---------- STUDY MATERIAL ----------

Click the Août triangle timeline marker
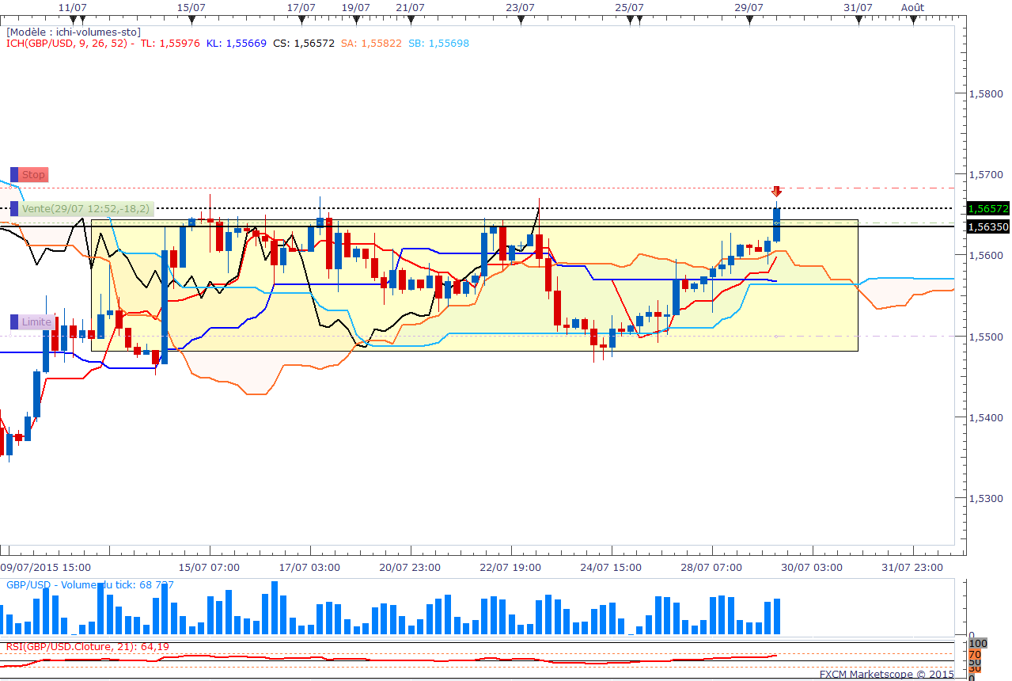1012x681 pixels. coord(912,21)
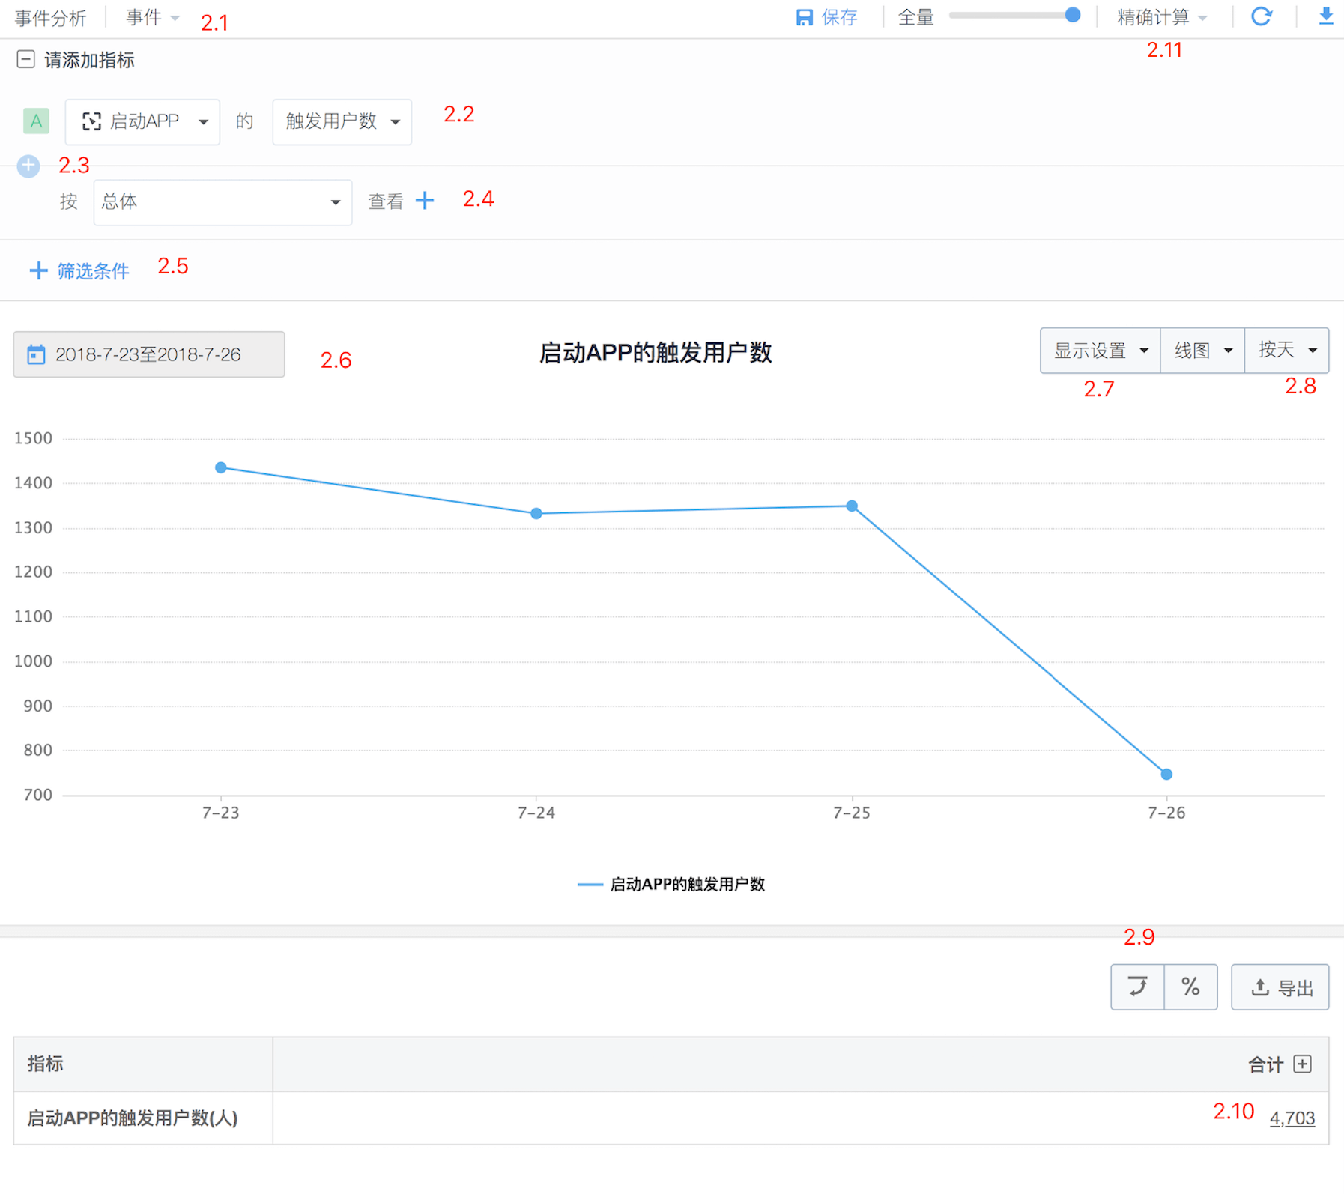Add a filter via 筛选条件 link

click(79, 270)
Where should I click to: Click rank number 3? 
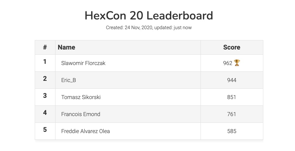45,96
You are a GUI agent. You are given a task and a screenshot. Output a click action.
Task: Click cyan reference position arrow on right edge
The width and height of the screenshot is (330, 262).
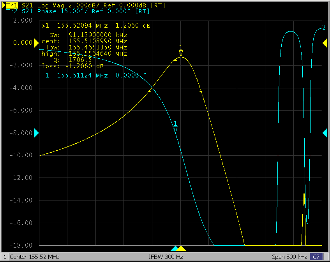click(325, 133)
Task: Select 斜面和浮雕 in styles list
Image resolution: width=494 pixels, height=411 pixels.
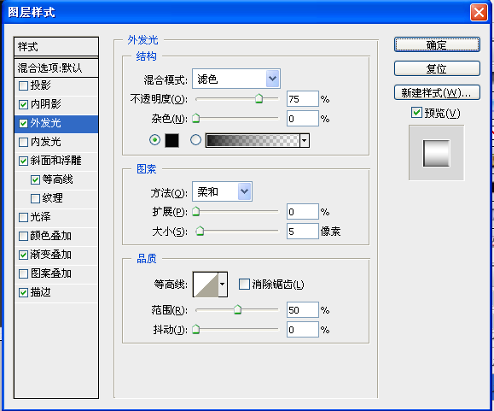Action: coord(56,161)

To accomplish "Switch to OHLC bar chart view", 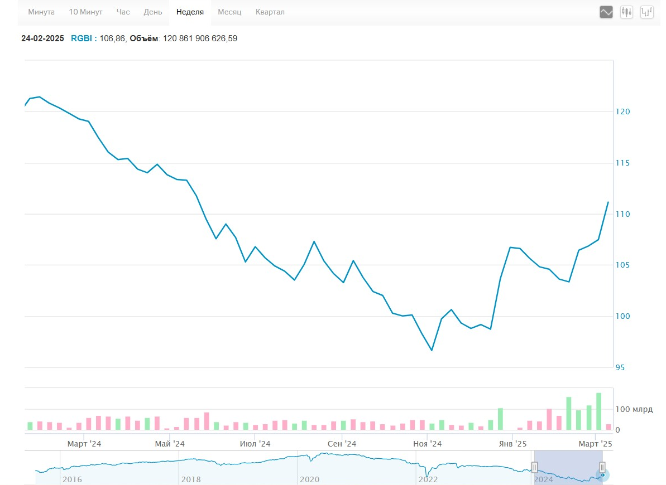I will point(647,12).
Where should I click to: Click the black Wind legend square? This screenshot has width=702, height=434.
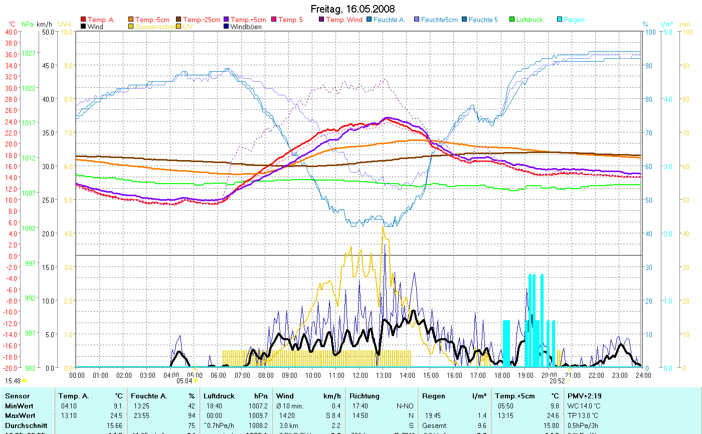point(83,27)
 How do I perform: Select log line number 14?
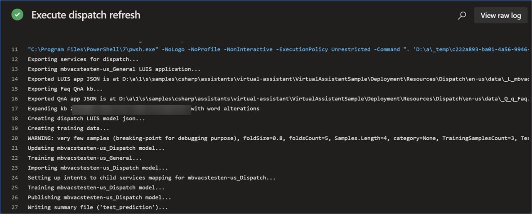pos(15,79)
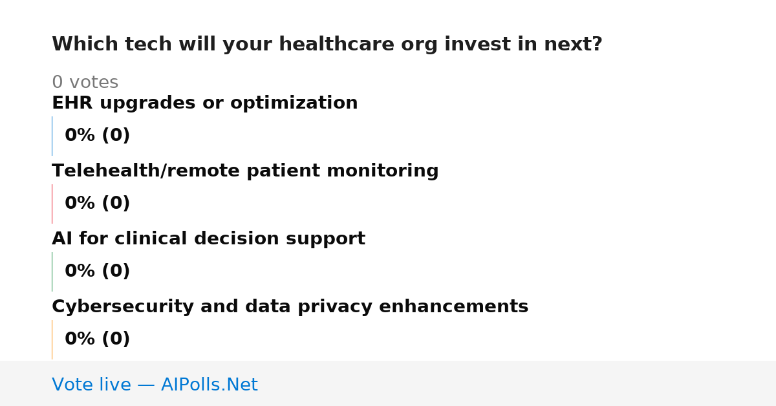776x406 pixels.
Task: Click the blue bar under EHR upgrades
Action: pyautogui.click(x=52, y=136)
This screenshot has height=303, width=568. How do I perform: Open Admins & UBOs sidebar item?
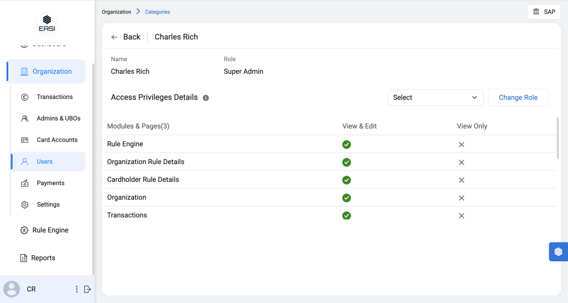pos(58,118)
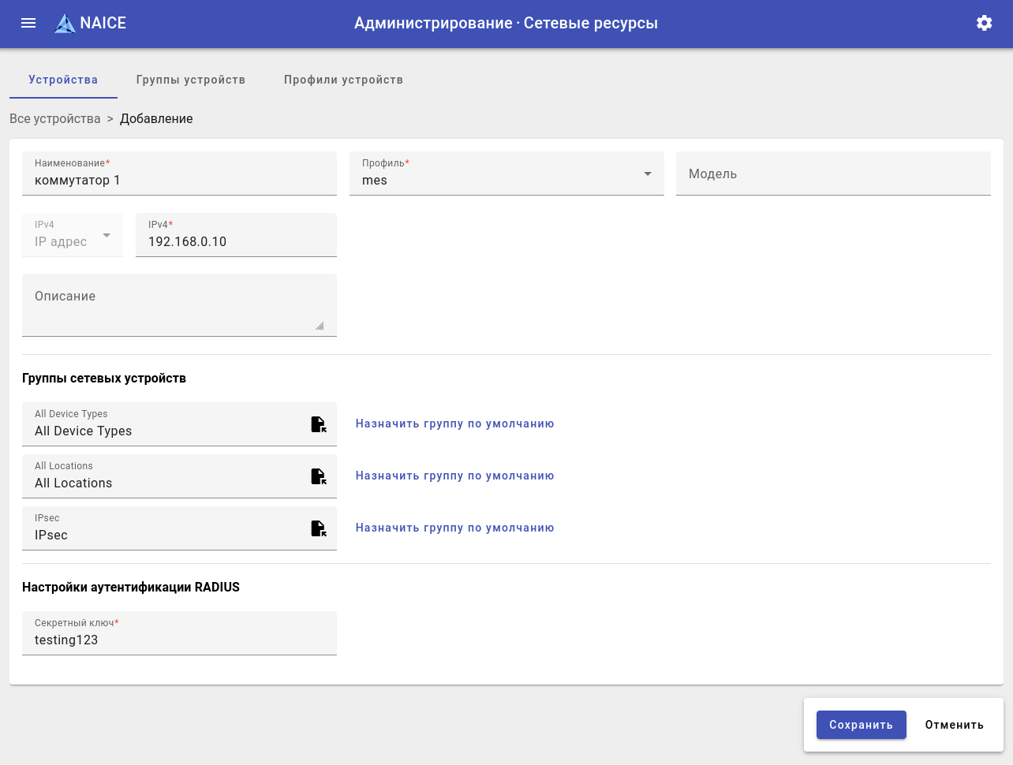
Task: Open settings via gear icon
Action: pyautogui.click(x=984, y=23)
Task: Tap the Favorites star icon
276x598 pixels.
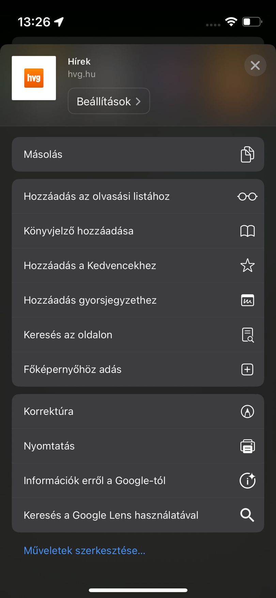Action: (x=247, y=265)
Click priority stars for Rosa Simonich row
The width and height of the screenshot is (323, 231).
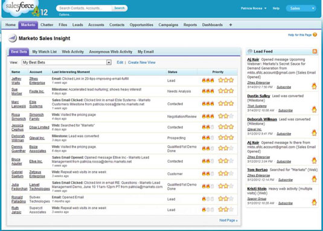pyautogui.click(x=226, y=116)
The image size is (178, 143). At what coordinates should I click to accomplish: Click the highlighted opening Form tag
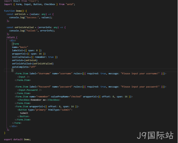(x=15, y=44)
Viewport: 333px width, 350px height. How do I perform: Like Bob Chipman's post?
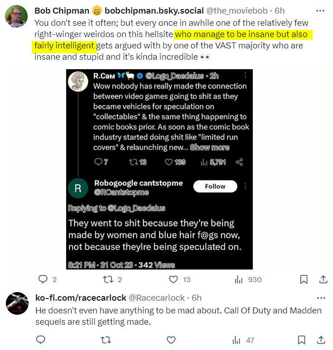[173, 280]
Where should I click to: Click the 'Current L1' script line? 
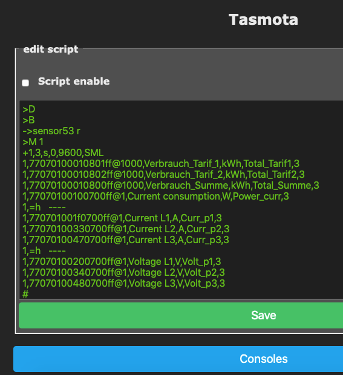point(122,218)
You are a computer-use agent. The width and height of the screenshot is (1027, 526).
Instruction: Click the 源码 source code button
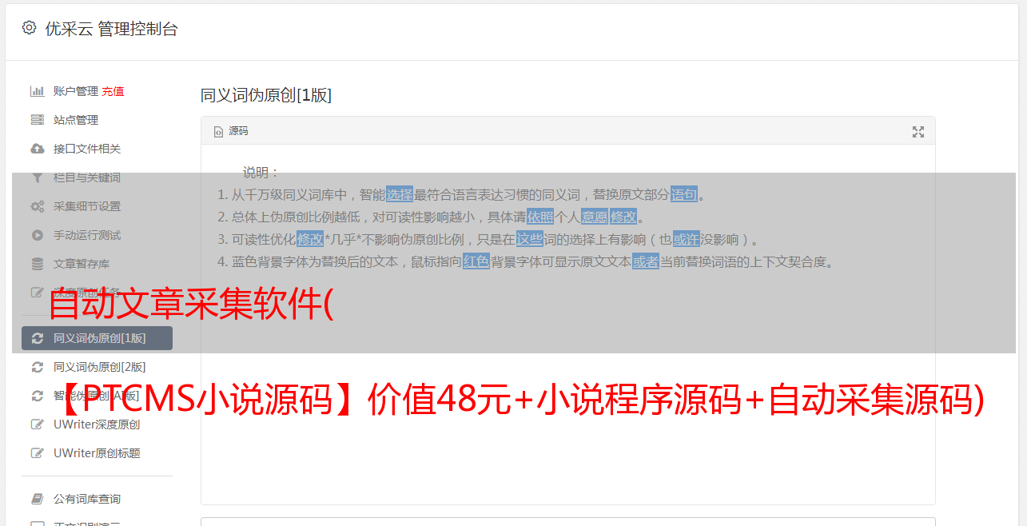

----------

-- WHAT THIS TASK INVOLVES --
Go through the entries above and copy every line containing "agent".

-- RESPONSE BELOW --
You are a GUI agent. You are given a task and a screenshot. Output a click action.
You are a computer-use agent. The width and height of the screenshot is (1027, 526).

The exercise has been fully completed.